### Required work:
Please turn the entries from the line with "At what coordinates should I click to accomplish: Select" to the line with "click(18, 15)", both lines included, into a numbered list, and leave out any blank lines.

>>

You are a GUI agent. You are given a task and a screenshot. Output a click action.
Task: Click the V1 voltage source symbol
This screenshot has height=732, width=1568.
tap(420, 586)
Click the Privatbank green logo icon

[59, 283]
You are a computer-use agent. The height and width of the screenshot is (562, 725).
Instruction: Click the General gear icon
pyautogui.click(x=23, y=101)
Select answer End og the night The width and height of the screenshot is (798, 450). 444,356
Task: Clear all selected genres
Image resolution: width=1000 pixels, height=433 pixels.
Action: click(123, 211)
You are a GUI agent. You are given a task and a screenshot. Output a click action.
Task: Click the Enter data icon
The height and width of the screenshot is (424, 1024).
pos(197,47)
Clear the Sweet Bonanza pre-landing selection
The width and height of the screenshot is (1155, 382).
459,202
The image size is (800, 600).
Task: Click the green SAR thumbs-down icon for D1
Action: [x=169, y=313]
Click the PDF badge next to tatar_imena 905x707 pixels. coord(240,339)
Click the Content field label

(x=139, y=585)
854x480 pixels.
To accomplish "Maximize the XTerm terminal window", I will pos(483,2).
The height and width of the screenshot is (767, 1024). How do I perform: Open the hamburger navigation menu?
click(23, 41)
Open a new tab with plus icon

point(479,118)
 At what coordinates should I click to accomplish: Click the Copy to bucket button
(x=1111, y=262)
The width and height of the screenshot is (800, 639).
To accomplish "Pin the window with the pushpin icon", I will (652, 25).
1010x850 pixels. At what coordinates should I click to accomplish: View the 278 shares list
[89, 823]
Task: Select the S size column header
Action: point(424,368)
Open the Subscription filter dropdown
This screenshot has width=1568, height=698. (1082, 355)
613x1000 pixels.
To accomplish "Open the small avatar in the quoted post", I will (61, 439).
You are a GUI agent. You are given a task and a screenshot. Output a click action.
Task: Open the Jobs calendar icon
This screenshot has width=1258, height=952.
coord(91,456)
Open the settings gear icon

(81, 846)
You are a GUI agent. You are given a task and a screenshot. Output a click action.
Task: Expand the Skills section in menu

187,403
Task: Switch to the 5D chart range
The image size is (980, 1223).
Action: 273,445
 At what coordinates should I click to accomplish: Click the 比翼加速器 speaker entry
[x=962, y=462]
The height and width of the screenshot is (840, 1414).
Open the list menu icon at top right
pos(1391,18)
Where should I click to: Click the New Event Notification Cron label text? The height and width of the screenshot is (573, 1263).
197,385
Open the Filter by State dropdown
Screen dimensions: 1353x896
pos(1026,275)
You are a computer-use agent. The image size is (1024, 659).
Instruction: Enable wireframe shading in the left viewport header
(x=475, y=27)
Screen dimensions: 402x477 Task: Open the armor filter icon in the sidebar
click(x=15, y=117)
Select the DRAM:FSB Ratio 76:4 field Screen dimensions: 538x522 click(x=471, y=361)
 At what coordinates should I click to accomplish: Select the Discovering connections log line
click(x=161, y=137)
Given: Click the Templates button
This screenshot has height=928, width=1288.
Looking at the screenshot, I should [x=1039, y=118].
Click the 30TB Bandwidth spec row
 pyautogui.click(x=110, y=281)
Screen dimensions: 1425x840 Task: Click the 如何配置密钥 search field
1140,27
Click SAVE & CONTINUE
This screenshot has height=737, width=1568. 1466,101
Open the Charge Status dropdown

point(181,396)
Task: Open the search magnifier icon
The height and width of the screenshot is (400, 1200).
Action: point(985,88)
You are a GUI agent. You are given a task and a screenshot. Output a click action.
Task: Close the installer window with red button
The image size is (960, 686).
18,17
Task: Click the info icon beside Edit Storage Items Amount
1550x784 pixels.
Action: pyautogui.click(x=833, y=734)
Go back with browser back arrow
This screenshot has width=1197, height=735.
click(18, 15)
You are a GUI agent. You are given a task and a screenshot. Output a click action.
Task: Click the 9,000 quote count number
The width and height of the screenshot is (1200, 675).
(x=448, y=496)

<<

### Solution for this exercise:
1.  At what coordinates should I click to accomplish: Select the Discovering connections log line
2. click(x=161, y=137)
3. Given: Click the Templates button
4. This screenshot has height=928, width=1288.
5. Looking at the screenshot, I should [x=1039, y=118].
6. Click the 30TB Bandwidth spec row
7.  pyautogui.click(x=110, y=281)
8. Screen dimensions: 1425x840 Task: Click the 如何配置密钥 search field
9. 1140,27
10. Click SAVE & CONTINUE
11. This screenshot has height=737, width=1568. 1466,101
12. Open the Charge Status dropdown
13. point(181,396)
14. Task: Open the search magnifier icon
15. The height and width of the screenshot is (400, 1200).
16. Action: point(985,88)
17. You are a GUI agent. You are given a task and a screenshot. Output a click action.
18. Task: Close the installer window with red button
19. The image size is (960, 686).
20. 18,17
21. Task: Click the info icon beside Edit Storage Items Amount
22. 1550x784 pixels.
23. Action: pyautogui.click(x=833, y=734)
24. Go back with browser back arrow
25. This screenshot has width=1197, height=735.
26. click(18, 15)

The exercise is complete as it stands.